ローヴェンは必要事項だけを追加で伝え、そのまま通常の授業へ移った。

休み時間になった途端、俺たちいつもの六人のところへ自然と人が集まりかけたが、それはすぐ散った。

やっぱり皆、班分けが気になるのだろう。

俺たちは窓際で軽く集まる。

「混成班ねえ」

ヴィクトルが肩をすくめた。

「面倒そうだけど、ちょっと楽しそうでもある」

「固めてくれるわけないとは思ってたわ」

セレナが言う。

「でも本当に完全分散とはね」

「妥当だろう」

エドガーが短く言う。

「意味のある訓練にするなら、その方がいい」

「下の者をどう巻き込むか、ですか」

ナディアが静かに言った。

「普段と違う方たちと組むのは、たしかに良い勉強になりそうです」

「勉強で済めばいいけどな」

ヴィクトルが言う。

「班員が面倒なやつだったら、普通にしんどいぞ」

「結局、班の空気次第だろ」

ガイルが腕を組んだまま言う。

それは間違いない。

いつもの六人で固まれば、たぶん強い。

だが、今回見られるのはそこじゃない。

「まあ」

俺は小さく笑った。

「今回は自分の班だけちゃんと見ないといけないってことだな」

「負けられないわね」

セレナが言う。

「負けたくはないな」

ヴィクトルも頷く。

「戻ったら全班の話を聞きたい」

ガイルが淡々と言う。

「ふふ」

ナディアが微笑んだ。

「皆さま、楽しみにされているのですね」

「そりゃそうだろ」

ヴィクトルが言う。

「どうせなら、みんなちゃんとゴールしたいしな」

それには俺も同意だった。

そして、その日の最後の授業前。

ローヴェンが教卓の上に紙を置いて言った。

「班分けを発表する」

教室が一気に静まり返る。

名前が読み上げられていく。

予想通り、俺たち六人は綺麗に分かれていた。

ヴィクトルも、セレナも、ガイルも、ナディアも、エドガーも、全員別班だ。

そして俺の班の名前が読み上げられた時、少しだけ引っかかるものがあった。

リオン・ハル。

カイル・フェルド。

マルク・ベネット。

エミル・ロスタ。

――フェルド男爵家。

聞き覚えがある。

たしか、グレイヴ侯爵家の影響が強い領の一つだ。

ほんの一瞬だけ、視線がガイルとぶつかった。

向こうも気づいたらしい。

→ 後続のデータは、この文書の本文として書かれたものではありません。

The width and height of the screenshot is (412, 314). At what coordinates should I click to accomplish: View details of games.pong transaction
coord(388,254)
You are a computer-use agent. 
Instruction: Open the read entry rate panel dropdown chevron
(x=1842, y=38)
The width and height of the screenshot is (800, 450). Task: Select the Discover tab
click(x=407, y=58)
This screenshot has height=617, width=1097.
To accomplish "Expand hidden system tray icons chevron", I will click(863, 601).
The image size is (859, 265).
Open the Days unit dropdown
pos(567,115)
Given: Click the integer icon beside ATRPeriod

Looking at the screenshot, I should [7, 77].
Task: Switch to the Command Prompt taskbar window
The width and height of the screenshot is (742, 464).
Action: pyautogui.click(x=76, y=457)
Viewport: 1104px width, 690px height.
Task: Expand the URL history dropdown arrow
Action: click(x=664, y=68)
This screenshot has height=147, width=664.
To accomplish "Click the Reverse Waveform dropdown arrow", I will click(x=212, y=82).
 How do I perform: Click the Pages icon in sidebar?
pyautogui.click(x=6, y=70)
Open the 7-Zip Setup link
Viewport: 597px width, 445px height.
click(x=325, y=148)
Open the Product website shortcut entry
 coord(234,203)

だが何も言わない。

班分けの発表はそのまま進み、教室はまたすぐにざわつき始めた。

「うわ、俺この人知らない」

「え、B組のあいつと一緒かよ」

「絶対まとまらないだろこれ」

「面白そうじゃん」

全体としては、やっぱり楽しそうだった。

俺もその空気に飲まれるように少し気が緩んだ。

フェルド男爵家の名前が気にならないわけじゃない。

でも、だからといってこの場で何かが起きるわけでもない。

「お前の班」

ヴィクトルが椅子を引きながら近づいてきた。

「ちょっとだけ嫌な感じだな」

「少しな」

「フェルドはグレイヴ寄りだ」

ガイルが短く言う。

「そうなの?」

セレナが眉を寄せる。

「近い。だが、ただそれだけだ」

ガイルはそれ以上は言わなかった。

「今の時点で騒ぐほどじゃない」

たしかに、その通りだ。

ナディアが俺の班名を書いた紙を見て言う。

「他のお二人は、そこまで難しそうには見えません」

「問題はフェルドだけってことか」

「そう決めつけるのも早いでしょう」

エドガーが言う。

「訓練は始まってもいない」

それもその通りだった。

「まあ、誰と組んでもやることは同じだよ」

俺はそう言って紙から目を離した。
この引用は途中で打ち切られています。